A popularidade da corrida de rua continua em alta entre quem busca uma rotina ativa, porém o aumento de adeptos não significa abandono das academias. A avaliação é do personal trainer Lincoln Cavalcante, que vê uma “soma” de modalidades em vez de migração.
Segundo o profissional, a corrida se firmou pela praticidade de ser feita ao ar livre, dispensar equipamentos e contar com aplicativos que exibem resultados em tempo real. “As academias seguem crescendo em número de alunos e faturamento; o que mudou foi o hábito: agora as pessoas combinam atividades”, afirma.
Benefícios diferentes e complementares
De acordo com Cavalcante, a corrida favorece o condicionamento cardiovascular e ajuda a aliviar o estresse, mas apresenta limites quando o objetivo é ganho de força ou massa muscular. Nessa lacuna, entra a musculação, responsável por fortalecer músculos, melhorar a composição corporal e proteger contra lesões.

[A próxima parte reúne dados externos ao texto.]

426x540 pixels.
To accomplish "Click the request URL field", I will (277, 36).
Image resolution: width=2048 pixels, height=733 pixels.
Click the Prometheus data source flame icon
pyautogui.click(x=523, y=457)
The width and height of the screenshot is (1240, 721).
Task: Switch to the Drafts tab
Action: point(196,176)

“A corrida e a musculação não competem, se completam”, resume o personal. Ele alerta que corredores que dispensam exercícios de força ficam mais vulneráveis a desequilíbrios musculares e lesões por impacto repetitivo.
Orientação profissional em alta
O crescimento do número de corredores também impulsiona a busca por assessorias esportivas. Com acompanhamento técnico, os praticantes focam na prevenção de lesões, na melhoria de performance e no aspecto social dos grupos de treino. Para Cavalcante, o novo perfil valoriza saúde mental, constância e programas personalizados, cenário que fortalece a figura do treinador.
Imagem: Adobe Stock
Para o especialista, a estratégia mais completa continua sendo a combinação entre corrida e musculação, reunindo condicionamento cardiovascular, ganho de força e menor risco de lesões.